#### Goal of the exercise
Retrieve each line that contains the word "screenshot" from the entries below.

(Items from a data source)
--- START ---
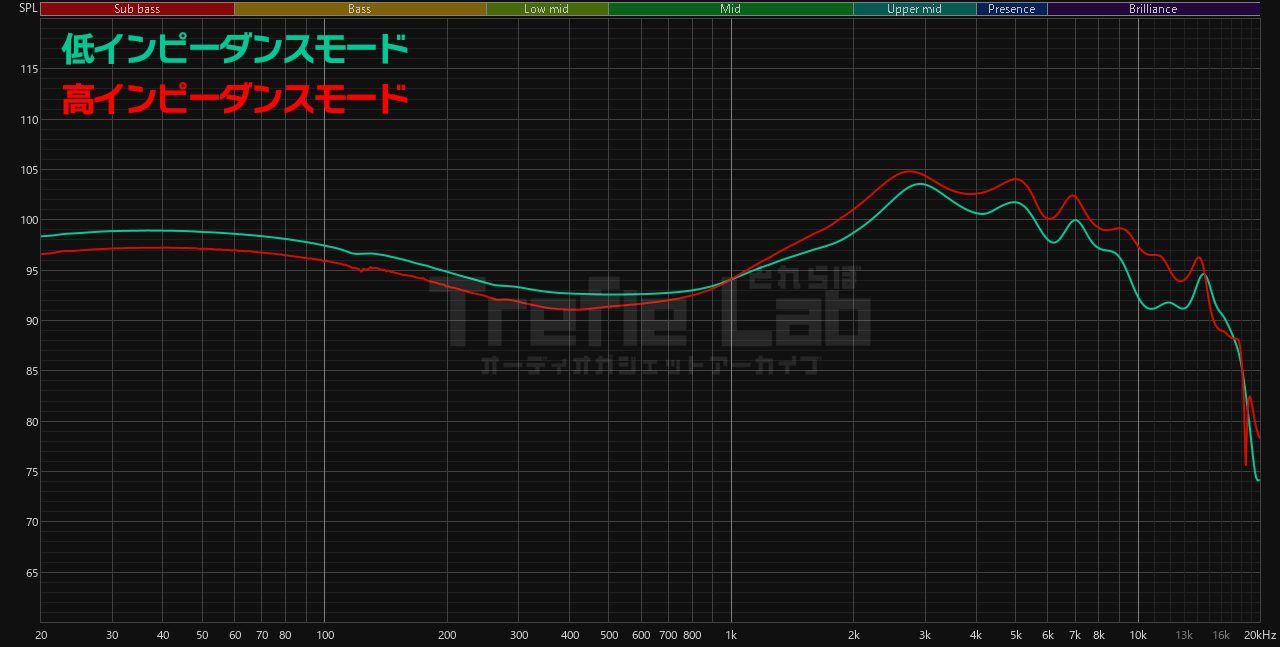Click the Upper mid band label

point(914,9)
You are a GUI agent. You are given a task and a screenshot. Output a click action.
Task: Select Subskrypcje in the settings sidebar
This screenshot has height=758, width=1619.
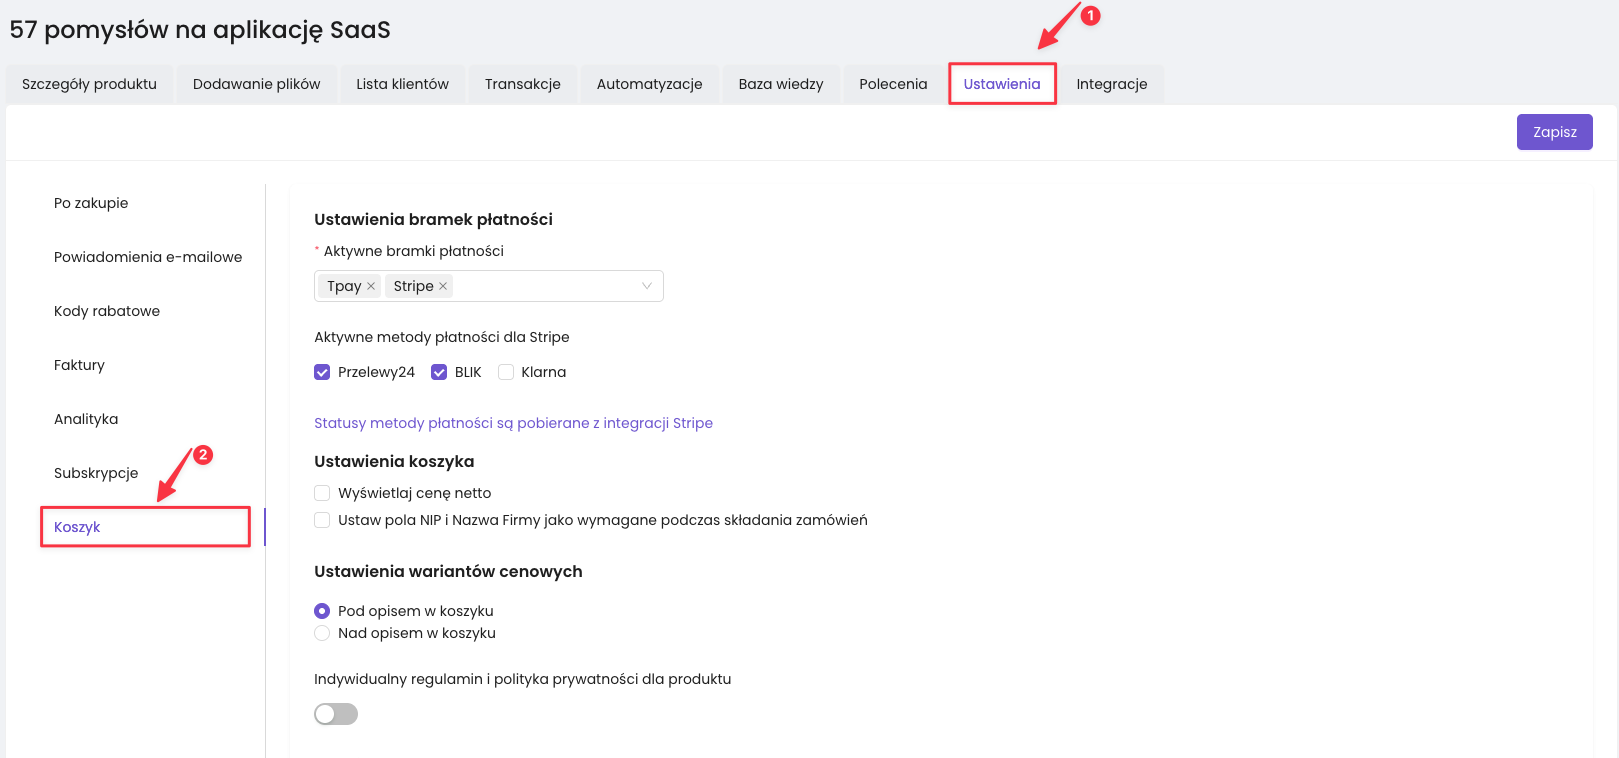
--- END ---
#### Written solution
You are a GUI agent. You are given a task and a screenshot. Output a click action.
This screenshot has height=758, width=1619.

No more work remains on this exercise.